While the numbers are looking good in New York, Cuomo says that the increased COVID-19 numbers in other states could put New York at risk for a second wave.

“We know that if we don’t control the virus in the other states, we are then in danger of dealing with a second wave,” said Cuomo. “Not the second wave they talked about, which was a mutated virus comes back, it’s a second ricochet of the first wave.”

Cuomo said that in New York, there is an uptick in COVID-19 cases in those aged 21 to 30 years old. While the other age groups have flattened down, the 21-30 age group jumped from a 9.9% infection rate to a 13.2% infection rate in a matter of one week. Cuomo stated that the increased number of gatherings that are driving the number of cases up.

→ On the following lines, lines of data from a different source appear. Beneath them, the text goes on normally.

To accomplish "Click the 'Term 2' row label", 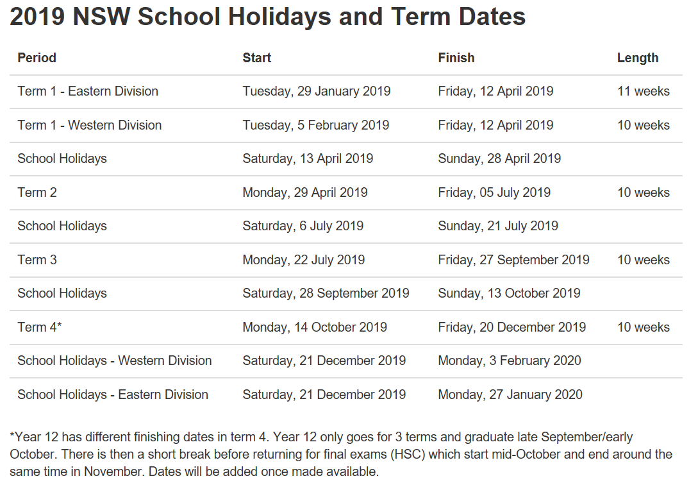I will click(x=37, y=192).
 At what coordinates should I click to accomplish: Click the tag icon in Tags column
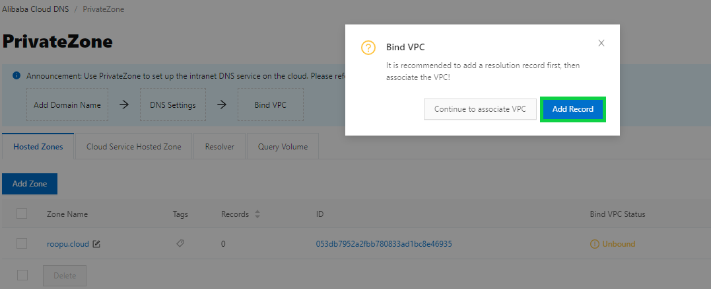[x=180, y=243]
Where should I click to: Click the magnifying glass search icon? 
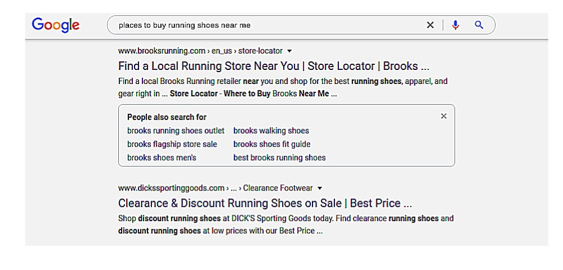(479, 25)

“It is not hard to understand what is going on,” said Cuomo. “You get groups of young people – it’s warm, they’ve been locked up for a long time, they’d like to socialize, I get it. You don’t socially distance, you don’t wear masks — the virus spreads.”

As a result, the state will be launching a new video ad campaign targeted towards the younger demographic to show them that they are just as vulnerable to COVID-19 as anyone else.

“This is not the time to fight for your right to party. I respect your right to party, I would enshrine it into state law if you want to know that you have the right to party,” said Cuomo. “But let’s be smart about it. There is an attitude that young people are immune — you are not. The virus can kill you. And if it doesn’t kill you, you can bring it home and give it to someone inadvertently and it can kill them.”

During the briefing, Cuomo acknowledged that he had a conversation with President Trump about sending federal troops into New York City. While Cuomo said that President Trump agreed to not send troops at this time, the president claimed he would talk to Cuomo should anything change.

“It was a good conversation and I am going to hold him to his word,” said Cuomo. “I have no reason to believe anything other than that. But I will stay on top of this and monitor it.”

Should Trump go back on his word, Cuomo said that New York would sue, stating that constitutional law is clear about leaving policing up to the states. However, Cuomo noted that a lawsuit might not be the most effective short-term plan for retaliation.